中国·37000威尼斯(品牌公司)·Official website

中文
current location: Home > News > Content

INFOCOM’26 Achievement by Prof. Zhibin Wang’s Research Group: The Chameleon System Enables Fault-Tolerant Large Model Training

2025-12-24 browse:

To address the frequent failures that occur during large-scale model training, the research group led by Prof. Zhibin Wang from our school, in collaboration with Huawei Technologies Co., Ltd., has proposed a fault-tolerant training system named Chameleon. This work was led by the research group, with participation from undergraduate students Peng Jiang and Qianyu Jiang from our school. The related paper has been accepted by the top-tier international conference INFOCOM 2026.

Challenges in Large Model Training

With the rapid advancement of large-scale foundation models, model training has become increasingly complex and computationally intensive. The training process is often interrupted by unexpected events such as hardware failures, network disruptions, and other system-level faults.
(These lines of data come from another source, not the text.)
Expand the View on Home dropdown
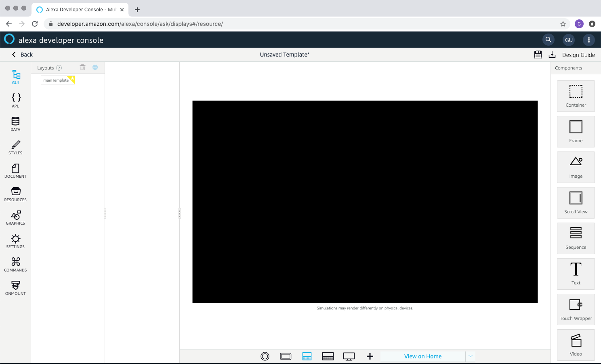 [x=470, y=356]
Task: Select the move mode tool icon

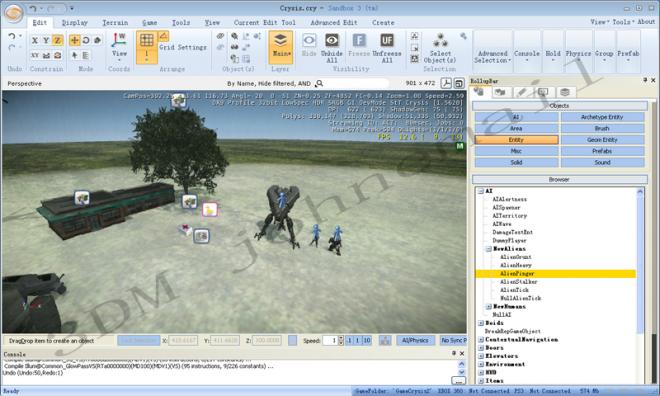Action: [75, 40]
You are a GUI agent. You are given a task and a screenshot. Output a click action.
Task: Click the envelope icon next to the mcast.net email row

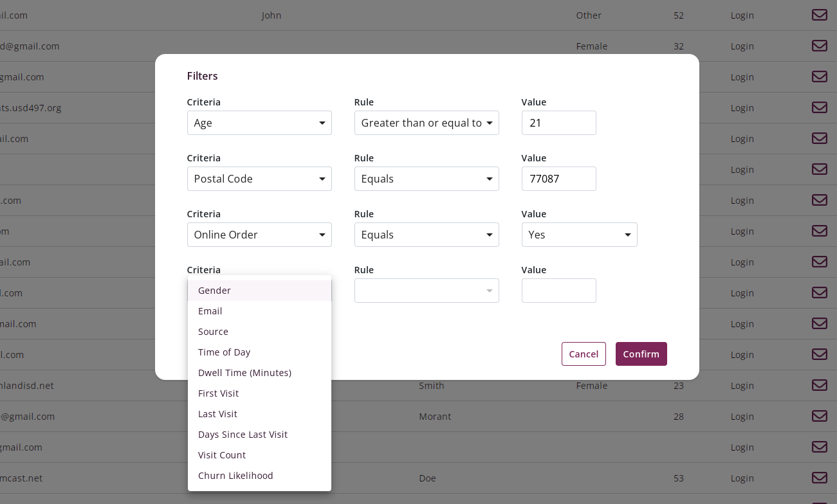pos(819,478)
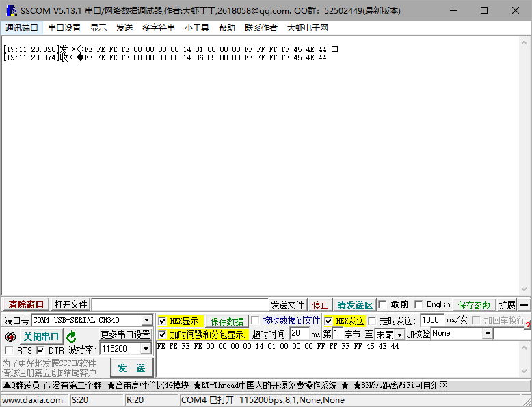Click the 清除窗口 button
Image resolution: width=532 pixels, height=407 pixels.
click(x=26, y=304)
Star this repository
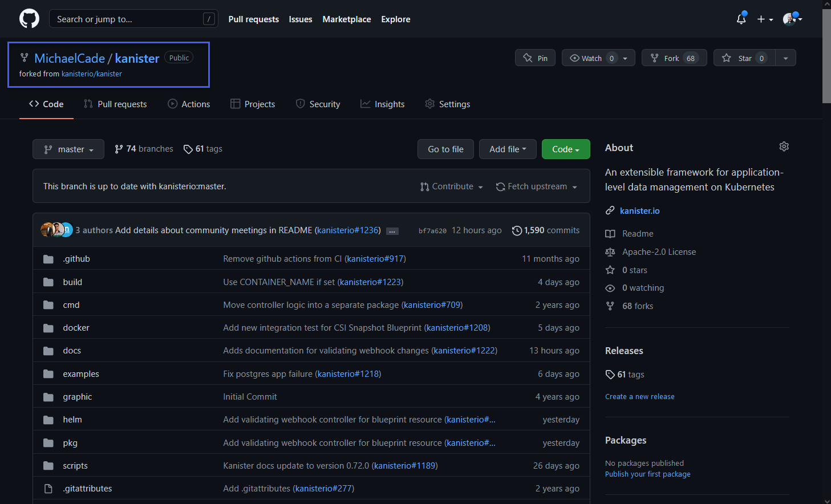 [744, 58]
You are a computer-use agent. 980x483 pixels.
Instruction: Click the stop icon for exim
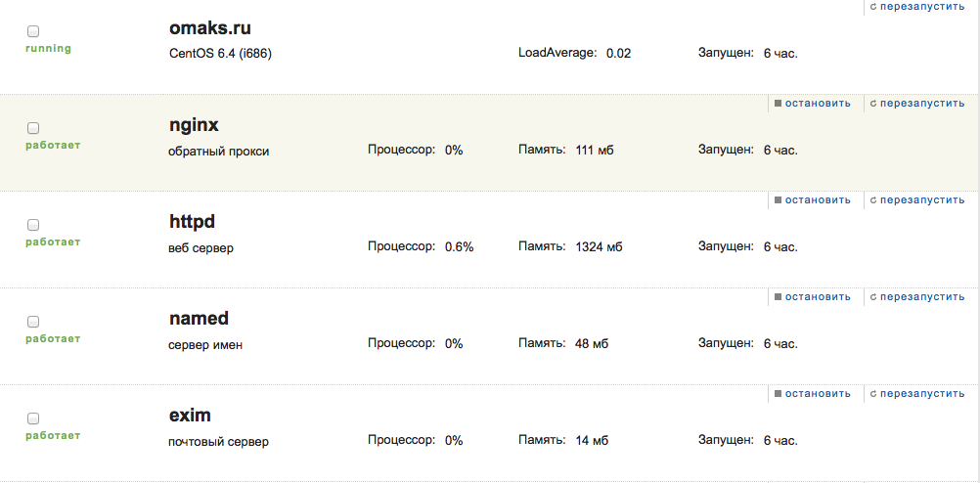pyautogui.click(x=779, y=394)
Considering that large-scale training may last for months and involve thousands of accelerators, efficiently and seamlessly recovering from failures has become a critical challenge for engineers.

Traditional fault-tolerance approaches, such as redundant computation, dynamic parallelism, and data rerouting, can help resume training but often lead to significant performance degradation. Therefore, a key challenge lies in minimizing the loss of training efficiency when failures occur and restoring the training process to its pre-failure performance as quickly as possible.

An Adaptive Fault-Tolerance Solution

To tackle this challenge, Prof. Zhibin Wang’s research group, together with Huawei Technologies Co., Ltd., proposes the Chameleon system.

Designed for environments where failures frequently occur during large model training, Chameleon dynamically selects between dynamic parallelism and data rerouting strategies in real time. Through unified performance modeling, execution plan search, and communication optimization, the system enables efficient adaptive fault tolerance during large-scale training.

Performance Modeling

Chameleon first constructs a comprehensive performance model that covers all training stages and strategies. This model can evaluate execution time and memory consumption under various failure scenarios.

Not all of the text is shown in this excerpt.